Little Lagoon Preservation Society President Dennis Hatfield said it’s “almost predictable when we get a hard freeze” that fish will die, but not from frozen waters. They will fall victim to “plummeting water temperatures” before the water gets cold enough to freeze.
“As a fisherman, I know if you want to catch fish in cold weather,” Hatfield said, “you need to go to deep holes. Those are not as affected by the temperature changes.”
Hatfield said in the man-made canals in the Eastern portion of Little Lagoon "you can almost bet on" mullet kills, specifically white mullet, during a hard freeze as the canals create "basically shallow water traps" for the fish.
A rise in water levels is typical before a storm, Hatfield said, and post-storm the water level typically decreases as a response to the changing temperature pressures. However, in the 25 years he has lived in the area, he said he has never seen the lagoon as low as it was after this most recent storm.
Hatfield said the lagoon is constantly receiving flowing water from the Gulf, even in low tide, and that the water movement had no effect on fish casualties.

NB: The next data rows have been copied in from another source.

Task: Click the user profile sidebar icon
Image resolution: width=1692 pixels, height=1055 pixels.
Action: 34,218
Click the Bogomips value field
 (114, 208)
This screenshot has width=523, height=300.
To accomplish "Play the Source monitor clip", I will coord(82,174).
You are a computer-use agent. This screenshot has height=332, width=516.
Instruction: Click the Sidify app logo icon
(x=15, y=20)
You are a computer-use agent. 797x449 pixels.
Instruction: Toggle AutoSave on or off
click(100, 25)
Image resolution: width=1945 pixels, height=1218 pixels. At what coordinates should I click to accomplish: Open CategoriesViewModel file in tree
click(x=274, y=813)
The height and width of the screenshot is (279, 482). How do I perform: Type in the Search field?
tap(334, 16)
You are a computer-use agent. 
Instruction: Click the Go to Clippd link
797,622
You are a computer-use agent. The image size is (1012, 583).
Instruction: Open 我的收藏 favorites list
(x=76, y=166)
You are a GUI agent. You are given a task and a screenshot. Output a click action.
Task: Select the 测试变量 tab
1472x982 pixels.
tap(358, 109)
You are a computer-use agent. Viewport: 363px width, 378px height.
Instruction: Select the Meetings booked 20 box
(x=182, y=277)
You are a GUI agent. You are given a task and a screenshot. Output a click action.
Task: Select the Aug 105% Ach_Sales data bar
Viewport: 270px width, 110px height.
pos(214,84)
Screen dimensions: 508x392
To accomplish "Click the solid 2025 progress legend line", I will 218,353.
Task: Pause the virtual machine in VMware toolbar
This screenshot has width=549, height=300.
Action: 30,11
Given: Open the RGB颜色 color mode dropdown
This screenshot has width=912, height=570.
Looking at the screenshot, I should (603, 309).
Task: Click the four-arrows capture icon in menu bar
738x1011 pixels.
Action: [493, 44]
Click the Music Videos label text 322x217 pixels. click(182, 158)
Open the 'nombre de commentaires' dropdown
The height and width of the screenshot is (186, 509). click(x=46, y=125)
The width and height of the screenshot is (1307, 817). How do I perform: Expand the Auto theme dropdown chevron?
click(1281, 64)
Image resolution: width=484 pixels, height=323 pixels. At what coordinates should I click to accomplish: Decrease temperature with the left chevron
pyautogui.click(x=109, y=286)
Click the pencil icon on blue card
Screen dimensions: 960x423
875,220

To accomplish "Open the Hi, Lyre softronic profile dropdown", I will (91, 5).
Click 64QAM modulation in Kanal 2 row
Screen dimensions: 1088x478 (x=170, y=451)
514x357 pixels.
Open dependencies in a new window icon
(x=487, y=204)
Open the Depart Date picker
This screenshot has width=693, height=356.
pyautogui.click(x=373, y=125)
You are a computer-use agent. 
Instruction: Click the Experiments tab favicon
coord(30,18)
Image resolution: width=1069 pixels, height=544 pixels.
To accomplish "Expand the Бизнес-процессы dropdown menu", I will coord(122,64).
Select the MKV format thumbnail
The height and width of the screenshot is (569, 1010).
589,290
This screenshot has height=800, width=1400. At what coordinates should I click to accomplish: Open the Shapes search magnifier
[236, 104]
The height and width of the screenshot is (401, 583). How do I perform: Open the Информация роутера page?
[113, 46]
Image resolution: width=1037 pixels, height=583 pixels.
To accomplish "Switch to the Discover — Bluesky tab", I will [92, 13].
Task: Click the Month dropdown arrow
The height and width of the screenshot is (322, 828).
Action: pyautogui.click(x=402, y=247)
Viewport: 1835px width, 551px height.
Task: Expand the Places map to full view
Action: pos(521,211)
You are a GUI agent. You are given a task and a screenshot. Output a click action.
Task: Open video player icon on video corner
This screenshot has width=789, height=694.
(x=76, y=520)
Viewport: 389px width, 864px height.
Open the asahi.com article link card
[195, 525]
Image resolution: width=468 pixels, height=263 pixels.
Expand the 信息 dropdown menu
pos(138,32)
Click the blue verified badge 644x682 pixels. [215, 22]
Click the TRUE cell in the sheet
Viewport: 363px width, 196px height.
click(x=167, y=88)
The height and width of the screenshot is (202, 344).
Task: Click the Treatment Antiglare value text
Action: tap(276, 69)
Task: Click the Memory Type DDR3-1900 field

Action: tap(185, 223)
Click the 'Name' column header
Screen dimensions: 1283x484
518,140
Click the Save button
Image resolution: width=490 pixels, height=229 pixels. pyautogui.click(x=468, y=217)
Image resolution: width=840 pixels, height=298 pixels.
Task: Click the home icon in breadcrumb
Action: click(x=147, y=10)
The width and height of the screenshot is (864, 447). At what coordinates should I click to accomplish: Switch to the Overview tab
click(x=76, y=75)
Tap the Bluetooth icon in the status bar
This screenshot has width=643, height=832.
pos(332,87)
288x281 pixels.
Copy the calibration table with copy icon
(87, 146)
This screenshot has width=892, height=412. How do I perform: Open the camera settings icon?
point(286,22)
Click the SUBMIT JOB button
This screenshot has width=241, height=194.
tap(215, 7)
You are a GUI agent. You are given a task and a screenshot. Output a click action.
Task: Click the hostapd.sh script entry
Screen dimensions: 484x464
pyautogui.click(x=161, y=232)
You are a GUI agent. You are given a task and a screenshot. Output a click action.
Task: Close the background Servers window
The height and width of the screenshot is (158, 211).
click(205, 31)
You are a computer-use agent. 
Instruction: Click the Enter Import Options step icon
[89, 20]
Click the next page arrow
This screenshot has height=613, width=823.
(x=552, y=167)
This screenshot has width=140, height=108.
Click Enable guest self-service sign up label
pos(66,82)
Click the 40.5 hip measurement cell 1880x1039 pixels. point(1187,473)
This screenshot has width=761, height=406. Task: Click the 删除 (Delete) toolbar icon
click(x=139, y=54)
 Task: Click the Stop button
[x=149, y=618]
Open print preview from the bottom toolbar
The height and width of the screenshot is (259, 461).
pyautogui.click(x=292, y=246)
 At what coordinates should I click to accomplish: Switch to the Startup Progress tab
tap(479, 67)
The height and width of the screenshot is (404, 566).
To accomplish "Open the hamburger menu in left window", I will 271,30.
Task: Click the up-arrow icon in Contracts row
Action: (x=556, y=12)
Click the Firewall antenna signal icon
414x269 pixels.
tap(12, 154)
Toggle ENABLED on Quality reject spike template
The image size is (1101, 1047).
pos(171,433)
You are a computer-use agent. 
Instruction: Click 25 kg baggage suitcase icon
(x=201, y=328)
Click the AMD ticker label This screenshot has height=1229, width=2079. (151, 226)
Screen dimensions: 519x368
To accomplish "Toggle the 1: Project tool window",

However, the flow of water in the lagoon, he said, might point to why more fish have now been spotted in areas around Little Lagoon as they have floated from the man-made canals where they likely died on Wednesday after the initial cold shock.
Grant Brown, City of Gulf Shores spokesman and Recreation and Cultural Affairs director, told Gulf Coast Media Sunday he could see “in my backyard, there’s white egrets and blue herons” having a good snack.
“There’s nothing anybody can do. We just have to let nature take its course,” he said, noting they will likely be eaten in part by blue crabs and other crustaceans in the lagoon. “If we have a fish kill, we (the city) bury them in the sand dunes to give fertilizer for the sea oats.”
The lagoon is state waters and “mostly private property surrounding.” The city owns a few access points and "recently acquired 53 acres on the southwest shoreline," while "a significant portion of the western shoreline" is owned by Bon Secour Wildlife Refuge, Brown said.
The city will clear fish kills from city beaches.
Brown said pelicans also suffer from hard freezes, but there’s a different process for taking care of them. So far, the city hasn’t received any reports of freezing or dead pelicans.